*Exercise text*:
[Start of section]
Synopses & Reviews
Since the early 1990s, voluntary programs have played an increasingly prominent role in environmental management in the U.S. and other industrialized countries. Programs have attempted to address problems ranging from climate change and energy efficiency to more localized air and water pollution problems. But do they work? Despite a growing theoretical literature about how and why voluntary programs might be effective, there is limited empirical evidence on their success or the situations most conducive to their approaches. Even less is known about their cost-effectiveness.
Getting credible answers to these questions is important. Research to date has been largely limited to individual programs, and protagonists and antagonists to the trend are at ever greater disagreement, sometimes drawing opposite conclusions about the same program. This innovative book seeks to clarify what is known by looking at a range of program types, including different approaches adopted in different nations. The focus is on assessing actual performance via seven case studies, including the U.S. Climate Wise program, the U.S. EPA's 33/50 program on toxic chemicals, the U.K. Climate Change Agreements, and the Keidanren Voluntary Action Plan in Japan.
[End of section]
*What you will do*:
1. List every program the book synopsis names as one of its case studies.
2. According to the book synopsis, since when have voluntary programs played an increasingly prominent role in environmental management?
3. Translate this sentence from the book synopsis into Spanish: "Getting credible answers to these questions is important."
None of the items in the saved entries relate to the book synopsis.

Saved entries
[Start of section]
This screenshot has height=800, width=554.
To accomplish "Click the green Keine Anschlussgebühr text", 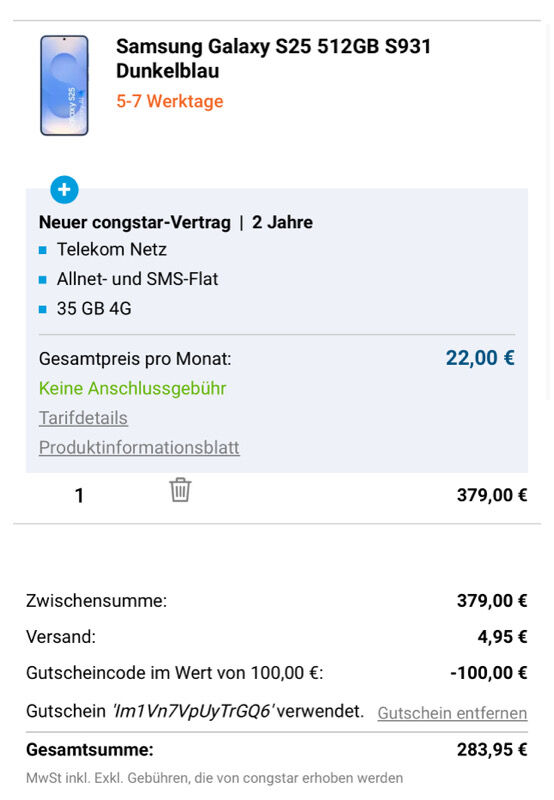I will coord(133,389).
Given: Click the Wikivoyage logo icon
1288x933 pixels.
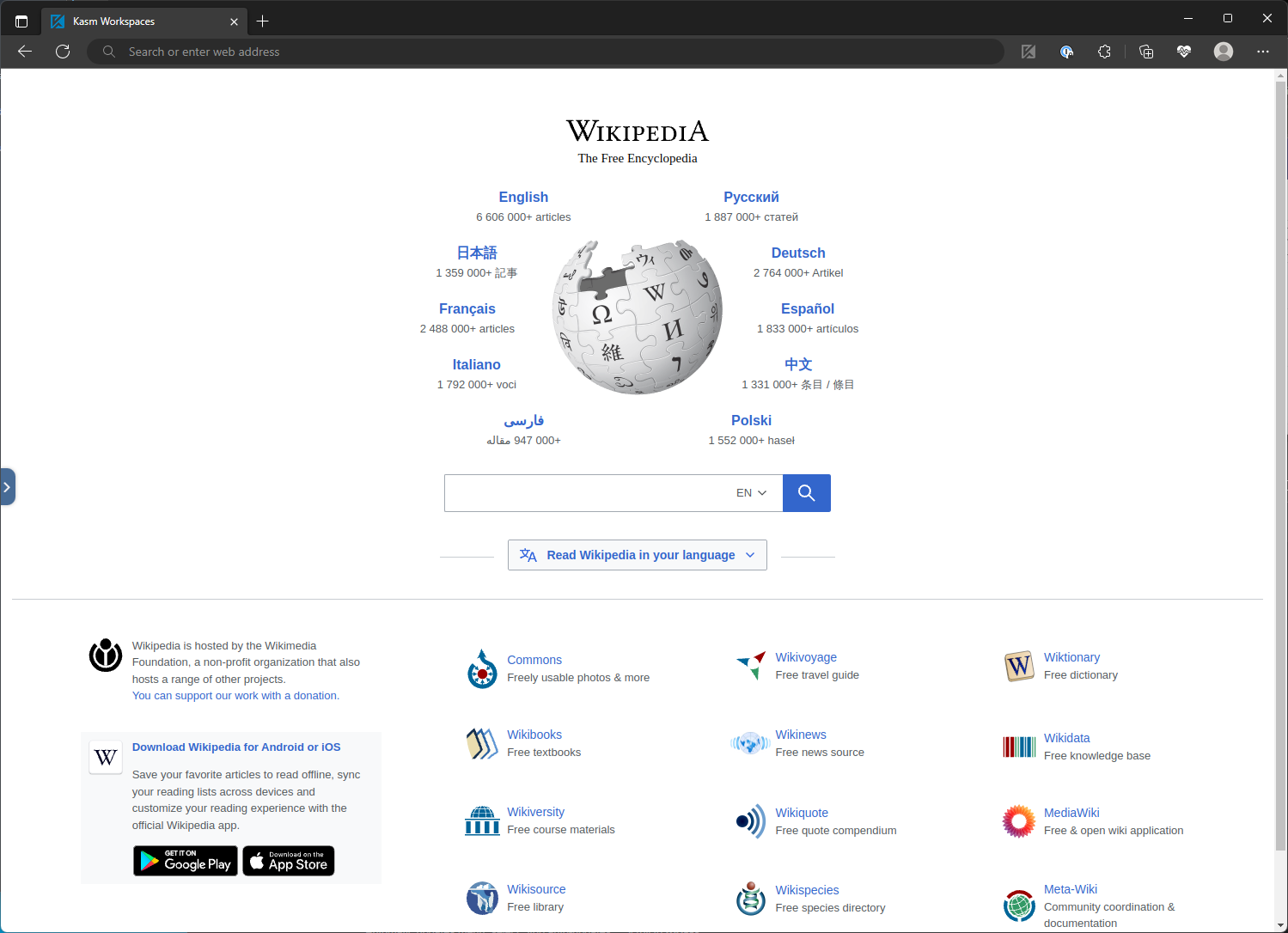Looking at the screenshot, I should tap(751, 666).
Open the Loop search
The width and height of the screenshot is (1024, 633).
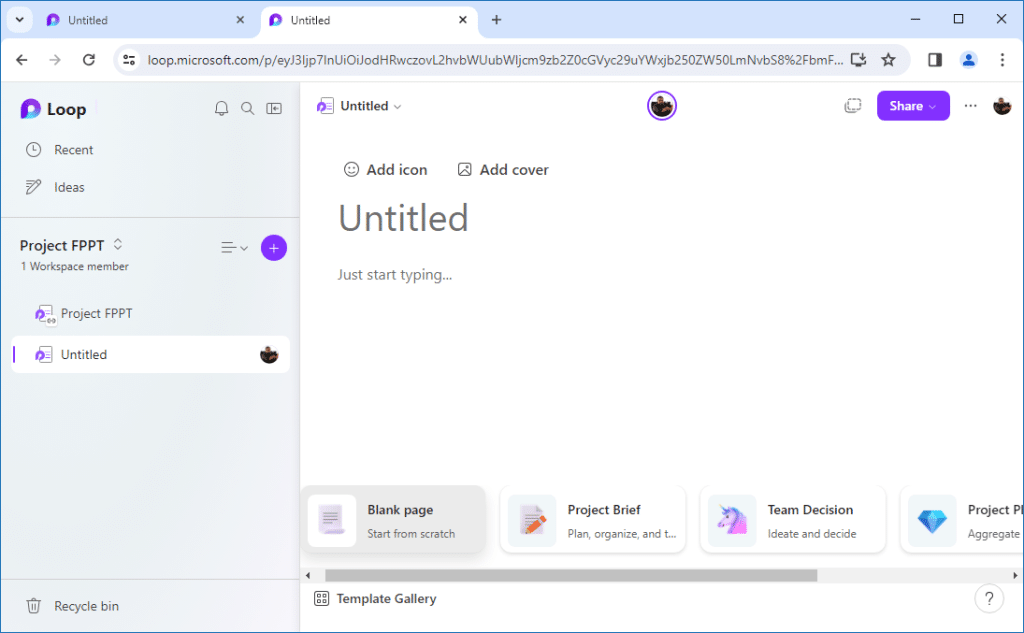pyautogui.click(x=247, y=108)
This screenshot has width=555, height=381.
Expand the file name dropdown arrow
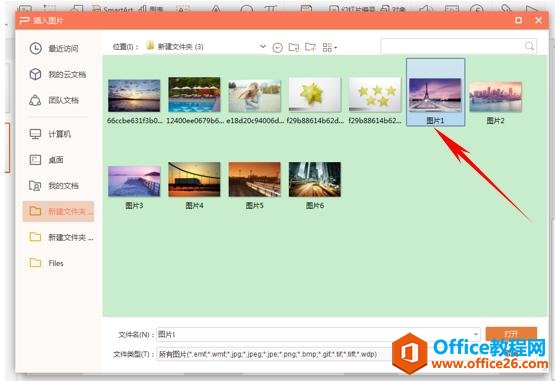click(x=476, y=334)
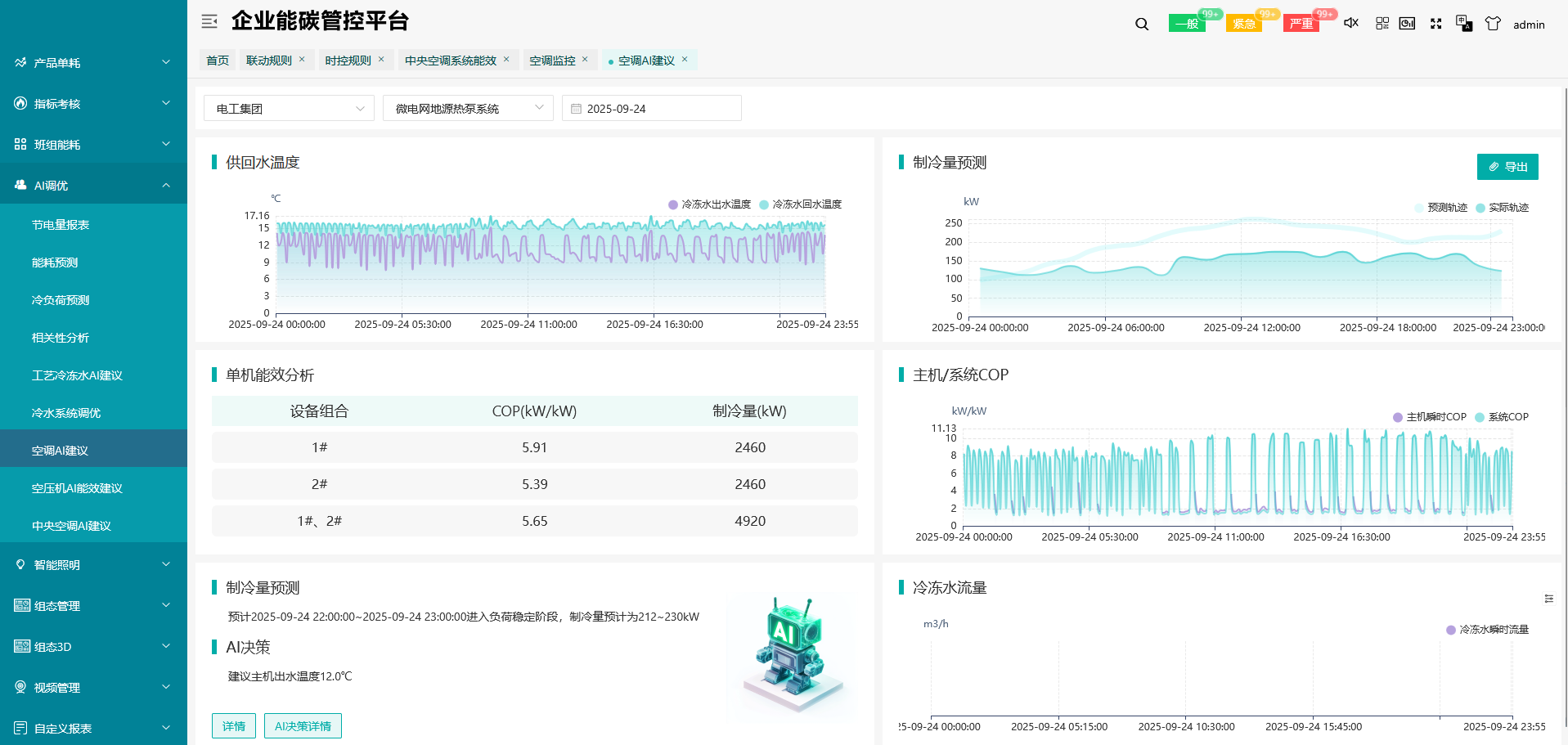The height and width of the screenshot is (745, 1568).
Task: Open the chart menu icon above 冷冻水流量 legend
Action: pyautogui.click(x=1548, y=599)
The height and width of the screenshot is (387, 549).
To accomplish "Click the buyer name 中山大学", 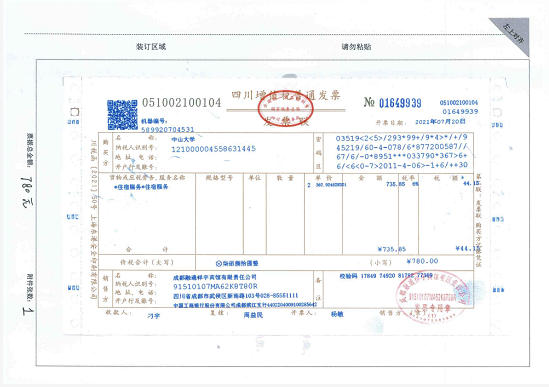I will pyautogui.click(x=183, y=139).
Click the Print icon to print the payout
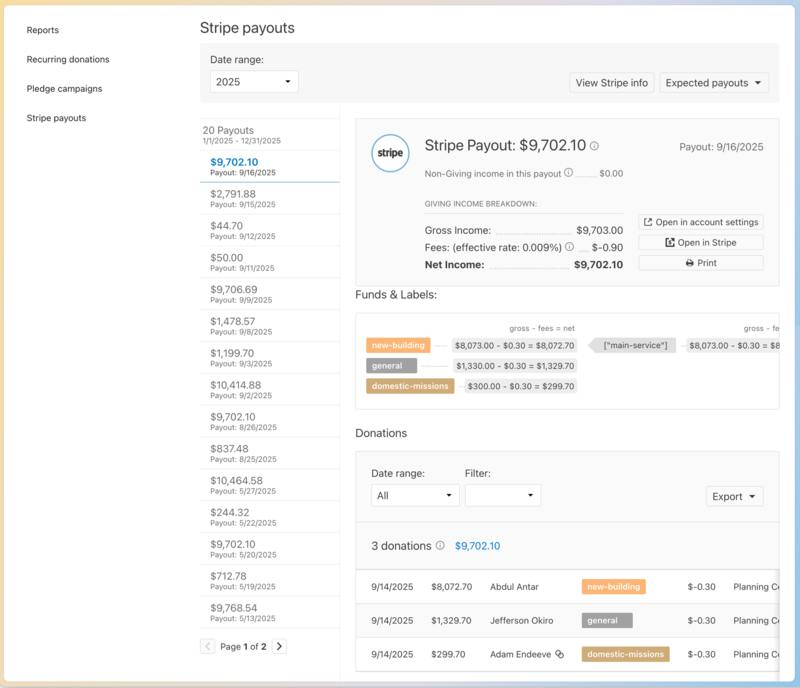The width and height of the screenshot is (800, 688). pos(687,263)
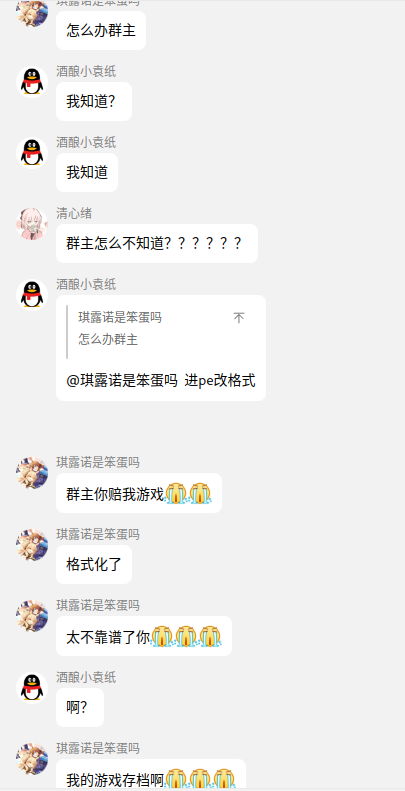This screenshot has height=791, width=405.
Task: Click the "太不靠谱了你" message bubble
Action: click(144, 636)
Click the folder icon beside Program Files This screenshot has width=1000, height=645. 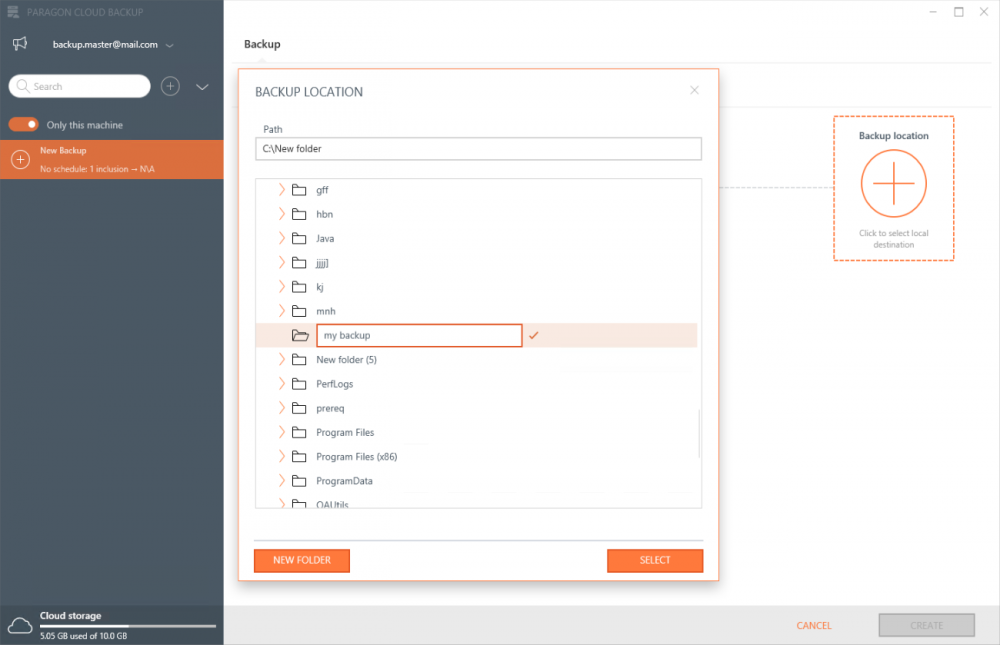click(x=300, y=432)
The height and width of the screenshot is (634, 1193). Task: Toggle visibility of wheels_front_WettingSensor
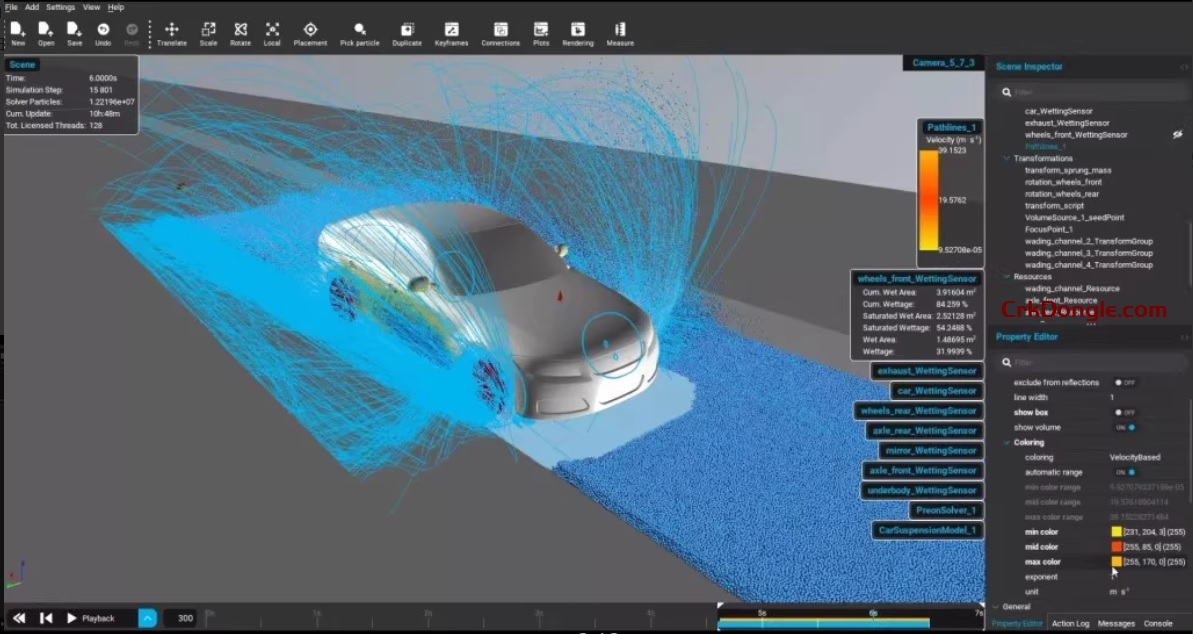pyautogui.click(x=1178, y=134)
[End of section]
*Responses to the tasks*:
1.
- U.S. Climate Wise program
- U.S. EPA's 33/50 program on toxic chemicals
- U.K. Climate Change Agreements
- Keidanren Voluntary Action Plan in Japan

2. Since the early 1990s.

3. Obtener respuestas creíbles a estas preguntas es importante.